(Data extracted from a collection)

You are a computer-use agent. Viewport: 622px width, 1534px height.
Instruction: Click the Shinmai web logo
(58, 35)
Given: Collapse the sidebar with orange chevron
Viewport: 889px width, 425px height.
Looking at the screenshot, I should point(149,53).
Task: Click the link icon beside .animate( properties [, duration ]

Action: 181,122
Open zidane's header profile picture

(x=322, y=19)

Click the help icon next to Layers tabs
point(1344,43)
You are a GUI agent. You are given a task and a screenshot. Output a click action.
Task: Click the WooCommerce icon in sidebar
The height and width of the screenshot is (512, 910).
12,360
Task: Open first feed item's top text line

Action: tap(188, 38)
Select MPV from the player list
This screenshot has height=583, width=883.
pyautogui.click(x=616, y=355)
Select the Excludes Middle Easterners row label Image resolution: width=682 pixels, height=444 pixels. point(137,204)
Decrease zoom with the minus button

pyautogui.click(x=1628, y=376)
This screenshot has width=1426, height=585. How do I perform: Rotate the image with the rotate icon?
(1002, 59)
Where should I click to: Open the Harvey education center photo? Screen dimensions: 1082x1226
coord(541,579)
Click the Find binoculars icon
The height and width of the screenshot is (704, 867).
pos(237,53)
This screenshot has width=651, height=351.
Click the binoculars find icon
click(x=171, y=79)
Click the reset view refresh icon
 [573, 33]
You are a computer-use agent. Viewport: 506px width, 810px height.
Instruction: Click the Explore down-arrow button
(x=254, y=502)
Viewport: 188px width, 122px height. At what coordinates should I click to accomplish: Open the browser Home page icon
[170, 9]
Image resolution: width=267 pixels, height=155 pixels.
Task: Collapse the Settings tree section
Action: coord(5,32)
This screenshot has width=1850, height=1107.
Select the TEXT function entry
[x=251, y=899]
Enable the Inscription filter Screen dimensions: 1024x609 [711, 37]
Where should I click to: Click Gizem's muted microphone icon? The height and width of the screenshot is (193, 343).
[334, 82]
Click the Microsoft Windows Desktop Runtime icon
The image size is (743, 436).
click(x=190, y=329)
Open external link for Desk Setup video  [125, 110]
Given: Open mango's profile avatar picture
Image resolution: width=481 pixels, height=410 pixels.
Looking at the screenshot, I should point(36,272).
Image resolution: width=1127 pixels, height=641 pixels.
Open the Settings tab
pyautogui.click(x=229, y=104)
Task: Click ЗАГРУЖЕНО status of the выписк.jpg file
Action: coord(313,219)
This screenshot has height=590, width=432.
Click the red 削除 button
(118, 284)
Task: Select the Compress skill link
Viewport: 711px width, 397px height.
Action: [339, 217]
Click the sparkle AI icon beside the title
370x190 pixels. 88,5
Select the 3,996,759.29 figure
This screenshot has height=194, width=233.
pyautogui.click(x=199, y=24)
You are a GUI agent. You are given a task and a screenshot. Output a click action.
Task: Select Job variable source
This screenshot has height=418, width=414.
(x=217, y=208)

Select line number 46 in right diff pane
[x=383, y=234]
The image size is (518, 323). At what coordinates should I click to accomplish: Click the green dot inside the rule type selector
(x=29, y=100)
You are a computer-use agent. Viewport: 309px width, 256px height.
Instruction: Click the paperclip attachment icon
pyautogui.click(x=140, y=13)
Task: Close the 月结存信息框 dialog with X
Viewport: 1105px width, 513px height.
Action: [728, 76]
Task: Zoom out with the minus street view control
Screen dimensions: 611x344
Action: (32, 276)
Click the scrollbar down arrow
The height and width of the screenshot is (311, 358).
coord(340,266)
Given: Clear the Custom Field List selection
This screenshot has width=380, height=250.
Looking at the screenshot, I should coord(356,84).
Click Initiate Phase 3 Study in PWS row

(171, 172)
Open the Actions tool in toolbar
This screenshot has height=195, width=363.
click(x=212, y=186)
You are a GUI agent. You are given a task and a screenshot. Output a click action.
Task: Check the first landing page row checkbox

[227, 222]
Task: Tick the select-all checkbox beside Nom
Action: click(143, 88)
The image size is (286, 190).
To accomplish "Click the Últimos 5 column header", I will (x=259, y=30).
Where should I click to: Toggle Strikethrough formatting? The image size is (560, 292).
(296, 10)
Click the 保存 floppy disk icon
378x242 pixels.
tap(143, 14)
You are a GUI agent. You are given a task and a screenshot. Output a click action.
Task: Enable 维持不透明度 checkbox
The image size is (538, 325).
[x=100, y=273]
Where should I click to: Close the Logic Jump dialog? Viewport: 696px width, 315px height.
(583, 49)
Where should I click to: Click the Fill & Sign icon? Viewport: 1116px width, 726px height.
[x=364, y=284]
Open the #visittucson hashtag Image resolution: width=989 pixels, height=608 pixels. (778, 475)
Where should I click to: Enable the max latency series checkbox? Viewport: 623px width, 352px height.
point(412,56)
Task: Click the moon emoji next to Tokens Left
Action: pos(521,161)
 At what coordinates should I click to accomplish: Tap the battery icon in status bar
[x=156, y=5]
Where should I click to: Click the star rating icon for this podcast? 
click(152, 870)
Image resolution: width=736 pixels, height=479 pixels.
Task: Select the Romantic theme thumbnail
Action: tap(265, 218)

• _What needs to be done_: Using the records above, copy word for word the line with "Where should I click to: Click Gizem's", the line with "Given: Open mango's profile avatar picture", and every line between them.

• _Task result_:
Where should I click to: Click Gizem's muted microphone icon? The height and width of the screenshot is (193, 343).
[334, 82]
Click the Microsoft Windows Desktop Runtime icon
The image size is (743, 436).
click(x=190, y=329)
Open external link for Desk Setup video  [125, 110]
Given: Open mango's profile avatar picture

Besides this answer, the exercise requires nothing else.